WORK TO BE COMPLETED >>
Copy the material below word for word, starting at the line that contains "Task: Select the heading" and ending at the line that contains "Action: tap(22, 517)".

DATASET RECORDS >>
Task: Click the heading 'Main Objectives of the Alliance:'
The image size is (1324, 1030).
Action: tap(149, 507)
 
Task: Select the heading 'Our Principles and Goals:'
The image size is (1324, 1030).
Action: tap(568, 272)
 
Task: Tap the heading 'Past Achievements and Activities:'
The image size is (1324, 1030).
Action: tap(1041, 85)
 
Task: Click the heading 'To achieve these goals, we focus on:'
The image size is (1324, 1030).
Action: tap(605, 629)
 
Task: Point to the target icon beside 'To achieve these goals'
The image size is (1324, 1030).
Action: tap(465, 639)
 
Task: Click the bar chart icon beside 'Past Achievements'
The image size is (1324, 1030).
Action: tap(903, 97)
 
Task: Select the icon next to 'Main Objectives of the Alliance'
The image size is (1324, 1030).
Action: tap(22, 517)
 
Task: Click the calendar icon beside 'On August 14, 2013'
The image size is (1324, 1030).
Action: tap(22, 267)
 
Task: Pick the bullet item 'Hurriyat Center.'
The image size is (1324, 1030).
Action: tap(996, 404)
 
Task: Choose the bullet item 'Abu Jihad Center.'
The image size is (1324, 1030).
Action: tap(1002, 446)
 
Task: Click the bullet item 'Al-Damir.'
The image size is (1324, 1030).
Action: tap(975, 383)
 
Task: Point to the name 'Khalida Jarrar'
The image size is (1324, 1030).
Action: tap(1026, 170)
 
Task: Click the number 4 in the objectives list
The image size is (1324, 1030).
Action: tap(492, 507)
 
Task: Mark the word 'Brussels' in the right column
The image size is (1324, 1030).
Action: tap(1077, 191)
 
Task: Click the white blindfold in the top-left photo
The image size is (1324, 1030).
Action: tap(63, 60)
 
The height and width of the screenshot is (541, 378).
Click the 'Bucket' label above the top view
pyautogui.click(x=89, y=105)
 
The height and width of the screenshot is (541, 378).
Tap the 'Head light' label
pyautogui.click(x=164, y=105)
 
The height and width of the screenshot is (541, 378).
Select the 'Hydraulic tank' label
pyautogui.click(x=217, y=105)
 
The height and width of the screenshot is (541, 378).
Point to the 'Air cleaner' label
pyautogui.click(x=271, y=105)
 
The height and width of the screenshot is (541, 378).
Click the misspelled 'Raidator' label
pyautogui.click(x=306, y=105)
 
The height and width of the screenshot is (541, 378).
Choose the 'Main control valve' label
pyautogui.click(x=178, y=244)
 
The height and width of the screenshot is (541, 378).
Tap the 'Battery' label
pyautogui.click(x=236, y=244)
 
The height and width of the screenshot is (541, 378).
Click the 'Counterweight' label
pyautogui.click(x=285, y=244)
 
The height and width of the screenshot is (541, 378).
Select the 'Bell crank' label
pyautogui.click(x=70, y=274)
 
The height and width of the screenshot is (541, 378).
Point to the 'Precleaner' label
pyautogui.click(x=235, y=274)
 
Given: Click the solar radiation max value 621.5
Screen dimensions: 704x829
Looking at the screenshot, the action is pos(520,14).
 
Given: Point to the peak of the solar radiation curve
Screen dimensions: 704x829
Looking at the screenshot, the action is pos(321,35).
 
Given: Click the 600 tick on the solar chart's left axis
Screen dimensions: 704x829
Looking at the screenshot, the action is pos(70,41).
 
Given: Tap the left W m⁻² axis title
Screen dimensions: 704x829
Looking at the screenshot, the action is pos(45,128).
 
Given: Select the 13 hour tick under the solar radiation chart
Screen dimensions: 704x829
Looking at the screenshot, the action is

THE COMPLETED TASK >>
Task: Select the heading 'Our Principles and Goals:'
The image size is (1324, 1030).
Action: tap(568, 272)
 
Task: Tap the heading 'Past Achievements and Activities:'
The image size is (1324, 1030).
Action: tap(1041, 85)
 
Task: Click the heading 'To achieve these goals, we focus on:'
The image size is (1324, 1030).
Action: tap(605, 629)
 
Task: Point to the target icon beside 'To achieve these goals'
The image size is (1324, 1030).
Action: tap(465, 639)
 
Task: Click the bar chart icon beside 'Past Achievements'
The image size is (1324, 1030).
Action: tap(903, 97)
 
Task: Select the icon next to 'Main Objectives of the Alliance'
The image size is (1324, 1030).
Action: tap(22, 517)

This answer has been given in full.